Высшее призвание разума и воли – стремление познать первоисточник этой тайны. Прежде всего хотелось бы знать, направляет ли наше сознание этой тайны нас к реальности, которая, в свою очередь, сознает нас.

4. Сознание (Чит)

I

В те моменты, когда наше переживание мира пробуждает в нас ощущение «странности» – совершенной случайности и чистой данности – существования, мы сталкиваемся с двумя тайнами одновременно или, по крайней мере с одной тайной с двумя одинаково непостижимыми полюсами. Не менее чудесным, чем бытие вещей, оказывается наше осознание их: способность познавать мир, обладать непрерывным субъективным осознанием реальности, отражать единство бытия в единстве частного познания, созерцать мир и себя, принимать каждый момент переживания в более полное понимание целого и относиться к миру через акты суждения и воли. В едином движении мысли, ума, способного воспринимать мир в его целостности и многообразии, удерживая вместе прошлое, настоящее и будущее, созерцать реальность одновременно и в ее частном (или конкретном), и в ее общем (или абстрактном) аспекте, сочинять бесконечные творческие и концептуальные вариации на тему опыта, размышлять о своем Я, как оно размышляет о внешнем мире, – и все время сохраняя то прозрачное и безмолвное присутствие в себе, в которой наше Я нераздельно пребывает. Бытие прозрачно для разума; разум прозрачен для бытия; одно «приспособлено» к другому, открыто для другого, сразу и содержит другое, и содержится другим. Одно – это таинственное стекло, в котором просвечивает другое, раскрывающееся не в себе, а только в отражении другого и в отраженности другим.

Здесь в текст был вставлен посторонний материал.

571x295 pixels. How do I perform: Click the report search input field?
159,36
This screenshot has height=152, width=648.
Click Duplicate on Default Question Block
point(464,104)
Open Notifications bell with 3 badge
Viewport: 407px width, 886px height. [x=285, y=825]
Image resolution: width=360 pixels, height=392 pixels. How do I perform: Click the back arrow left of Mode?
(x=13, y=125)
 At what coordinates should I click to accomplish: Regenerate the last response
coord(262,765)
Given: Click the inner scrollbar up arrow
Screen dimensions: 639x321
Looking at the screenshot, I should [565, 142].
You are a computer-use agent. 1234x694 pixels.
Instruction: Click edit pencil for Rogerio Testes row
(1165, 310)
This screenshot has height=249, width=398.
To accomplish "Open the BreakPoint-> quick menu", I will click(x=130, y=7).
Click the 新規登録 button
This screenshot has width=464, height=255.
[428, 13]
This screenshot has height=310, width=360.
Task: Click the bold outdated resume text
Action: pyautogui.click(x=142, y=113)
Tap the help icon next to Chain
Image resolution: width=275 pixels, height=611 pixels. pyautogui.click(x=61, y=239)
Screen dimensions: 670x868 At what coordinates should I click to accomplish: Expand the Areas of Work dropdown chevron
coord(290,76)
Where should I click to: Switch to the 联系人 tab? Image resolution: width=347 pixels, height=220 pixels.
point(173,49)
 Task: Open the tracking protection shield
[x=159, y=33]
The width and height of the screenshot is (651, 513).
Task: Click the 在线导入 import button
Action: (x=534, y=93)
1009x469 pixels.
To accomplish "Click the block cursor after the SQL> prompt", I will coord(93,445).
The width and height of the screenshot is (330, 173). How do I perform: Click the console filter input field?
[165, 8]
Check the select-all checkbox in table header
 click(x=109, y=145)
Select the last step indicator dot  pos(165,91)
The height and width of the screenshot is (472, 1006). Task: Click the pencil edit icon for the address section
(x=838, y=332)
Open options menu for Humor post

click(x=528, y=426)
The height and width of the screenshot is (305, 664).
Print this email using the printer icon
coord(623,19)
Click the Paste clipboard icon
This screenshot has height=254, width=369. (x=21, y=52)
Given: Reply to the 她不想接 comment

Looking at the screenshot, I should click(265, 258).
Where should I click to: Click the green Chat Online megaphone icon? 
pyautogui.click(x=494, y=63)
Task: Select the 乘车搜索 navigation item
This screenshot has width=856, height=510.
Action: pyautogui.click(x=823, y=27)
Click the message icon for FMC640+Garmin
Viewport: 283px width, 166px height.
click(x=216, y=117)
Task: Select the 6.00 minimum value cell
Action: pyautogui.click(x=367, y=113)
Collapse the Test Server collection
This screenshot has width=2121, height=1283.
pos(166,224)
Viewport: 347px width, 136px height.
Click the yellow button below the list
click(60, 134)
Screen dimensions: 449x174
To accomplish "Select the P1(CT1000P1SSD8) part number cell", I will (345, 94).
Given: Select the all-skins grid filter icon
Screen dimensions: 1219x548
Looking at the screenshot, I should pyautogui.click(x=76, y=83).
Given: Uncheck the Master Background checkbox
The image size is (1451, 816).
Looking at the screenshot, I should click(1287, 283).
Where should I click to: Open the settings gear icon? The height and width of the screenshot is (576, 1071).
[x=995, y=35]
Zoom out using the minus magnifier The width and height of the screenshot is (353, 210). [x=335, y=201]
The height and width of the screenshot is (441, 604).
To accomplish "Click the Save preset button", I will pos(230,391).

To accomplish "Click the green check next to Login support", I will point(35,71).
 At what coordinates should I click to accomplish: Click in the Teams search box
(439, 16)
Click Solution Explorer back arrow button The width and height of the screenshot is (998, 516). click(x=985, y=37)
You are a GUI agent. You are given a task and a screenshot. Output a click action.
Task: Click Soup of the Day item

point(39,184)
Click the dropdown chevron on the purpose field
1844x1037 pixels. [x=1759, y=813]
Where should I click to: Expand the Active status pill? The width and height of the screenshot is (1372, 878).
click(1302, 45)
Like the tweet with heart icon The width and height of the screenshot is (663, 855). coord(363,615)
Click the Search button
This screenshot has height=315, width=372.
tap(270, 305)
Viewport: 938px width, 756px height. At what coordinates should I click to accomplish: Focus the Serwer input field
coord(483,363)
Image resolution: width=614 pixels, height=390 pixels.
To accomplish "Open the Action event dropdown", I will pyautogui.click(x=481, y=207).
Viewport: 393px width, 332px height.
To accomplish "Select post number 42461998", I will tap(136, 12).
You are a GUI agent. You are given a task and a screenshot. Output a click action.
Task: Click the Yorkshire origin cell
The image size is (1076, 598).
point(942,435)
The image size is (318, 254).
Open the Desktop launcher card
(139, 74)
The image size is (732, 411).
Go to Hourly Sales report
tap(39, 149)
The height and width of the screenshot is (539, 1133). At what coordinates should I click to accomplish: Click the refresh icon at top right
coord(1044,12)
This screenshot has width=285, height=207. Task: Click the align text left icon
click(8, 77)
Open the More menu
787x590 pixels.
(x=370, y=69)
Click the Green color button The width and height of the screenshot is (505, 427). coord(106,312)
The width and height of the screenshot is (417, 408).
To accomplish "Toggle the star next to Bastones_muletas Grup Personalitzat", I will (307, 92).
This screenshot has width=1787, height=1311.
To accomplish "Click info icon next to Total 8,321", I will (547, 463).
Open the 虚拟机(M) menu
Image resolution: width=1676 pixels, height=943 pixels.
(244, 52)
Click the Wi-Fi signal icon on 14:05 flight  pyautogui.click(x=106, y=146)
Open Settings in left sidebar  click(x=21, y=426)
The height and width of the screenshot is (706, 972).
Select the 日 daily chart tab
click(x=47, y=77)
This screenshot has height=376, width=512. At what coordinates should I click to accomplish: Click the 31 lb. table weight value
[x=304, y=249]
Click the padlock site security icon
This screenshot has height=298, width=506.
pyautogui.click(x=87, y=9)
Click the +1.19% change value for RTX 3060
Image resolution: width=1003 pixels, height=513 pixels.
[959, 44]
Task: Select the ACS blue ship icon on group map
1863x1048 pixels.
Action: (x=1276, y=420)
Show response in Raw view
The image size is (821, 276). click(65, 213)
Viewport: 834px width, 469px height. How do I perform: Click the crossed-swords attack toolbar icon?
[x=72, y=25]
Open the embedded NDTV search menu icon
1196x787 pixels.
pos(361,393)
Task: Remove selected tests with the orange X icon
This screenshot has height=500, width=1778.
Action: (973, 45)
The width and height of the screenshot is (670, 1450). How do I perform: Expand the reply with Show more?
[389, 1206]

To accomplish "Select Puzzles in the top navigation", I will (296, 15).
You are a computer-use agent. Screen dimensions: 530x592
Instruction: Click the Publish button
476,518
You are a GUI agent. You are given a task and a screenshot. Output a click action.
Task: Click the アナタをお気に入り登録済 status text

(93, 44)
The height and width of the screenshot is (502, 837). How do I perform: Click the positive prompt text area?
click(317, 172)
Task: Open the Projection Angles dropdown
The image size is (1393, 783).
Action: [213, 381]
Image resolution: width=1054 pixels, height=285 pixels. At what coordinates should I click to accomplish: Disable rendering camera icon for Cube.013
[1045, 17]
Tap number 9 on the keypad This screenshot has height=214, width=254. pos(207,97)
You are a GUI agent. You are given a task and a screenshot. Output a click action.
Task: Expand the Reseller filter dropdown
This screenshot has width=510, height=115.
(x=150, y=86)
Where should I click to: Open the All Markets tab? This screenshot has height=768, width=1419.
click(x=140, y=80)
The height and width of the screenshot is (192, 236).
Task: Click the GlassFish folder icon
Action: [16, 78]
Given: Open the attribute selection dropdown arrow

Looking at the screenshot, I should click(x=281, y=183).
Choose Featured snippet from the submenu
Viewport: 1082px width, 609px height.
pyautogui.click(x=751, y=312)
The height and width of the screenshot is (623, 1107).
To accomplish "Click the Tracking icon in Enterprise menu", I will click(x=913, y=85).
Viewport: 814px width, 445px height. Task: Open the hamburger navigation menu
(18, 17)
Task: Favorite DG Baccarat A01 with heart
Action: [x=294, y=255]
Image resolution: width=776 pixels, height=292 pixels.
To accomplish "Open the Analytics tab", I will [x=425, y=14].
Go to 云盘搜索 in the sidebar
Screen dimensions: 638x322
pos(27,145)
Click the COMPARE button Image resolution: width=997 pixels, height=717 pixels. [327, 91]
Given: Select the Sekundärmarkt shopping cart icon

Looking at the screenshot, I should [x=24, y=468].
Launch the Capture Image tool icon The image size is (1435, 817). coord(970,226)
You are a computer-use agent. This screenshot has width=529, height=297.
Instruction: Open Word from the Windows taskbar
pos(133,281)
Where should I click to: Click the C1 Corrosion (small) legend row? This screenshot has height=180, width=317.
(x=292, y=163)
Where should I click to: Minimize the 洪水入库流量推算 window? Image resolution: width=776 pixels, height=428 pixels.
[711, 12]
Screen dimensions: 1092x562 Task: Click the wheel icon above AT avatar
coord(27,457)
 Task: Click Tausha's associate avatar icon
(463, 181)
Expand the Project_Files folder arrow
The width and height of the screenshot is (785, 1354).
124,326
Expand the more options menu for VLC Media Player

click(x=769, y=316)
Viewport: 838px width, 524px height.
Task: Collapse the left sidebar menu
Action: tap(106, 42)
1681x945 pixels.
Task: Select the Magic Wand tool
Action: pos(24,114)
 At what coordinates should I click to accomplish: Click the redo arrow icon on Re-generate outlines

Для убежденного материалиста все это – реальность, сущностно физическая по своей природе и, вероятно, полностью механическая (в самом широком смысле): даже если наука еще ускользает от нас, сознание должно быть объяснимо всецело с точки зрения взаимодействия между нашей нервной организацией и конкретным миром вокруг нас. Даже материалист, конечно, признал бы, что силы разума не могут быть исчерпывающе учтены исключительно в терминах механики сенсорного стимула и неврологического отклика, разве только по какой-либо иной причине, кроме достаточно очевидной истины, что ни стимул, ни отклик сами по себе не являются ментальным феноменом; ни то, ни другое, как чисто физическая реальность, не обладает концептуальным содержанием или личным осознанием. Однако я бы пошел дальше и сказал бы, что сознание – это реальность, которую вообще нельзя объяснить чисто физиологическими терминами. Все наши современные «научные» предположения могут говорить нам, что ум – это, должно быть, полностью механическая функция или остаток нейронных процессов мозга, но даже самая основная феноменология сознания раскрывает настолько обширную несоизмеримость между физической причинностью и психическими событиями, что, по-видимому, невозможно, чтобы последнее когда-либо было полностью сведено к первому. Вполне вероятно, что широко распространенное ожидание того, что нейробиология однажды откроет объяснение сознания исключительно в рамках электрохимических процессов мозга, окажется не менее колоссальной категориальной ошибкой, чем ожидание того, что физика однажды обнаружит причину существования материальной вселенной. В любом случае проблема заключается не в простительно преувеличенной надежде, а в фундаментальной и неисправимой концептуальной путанице.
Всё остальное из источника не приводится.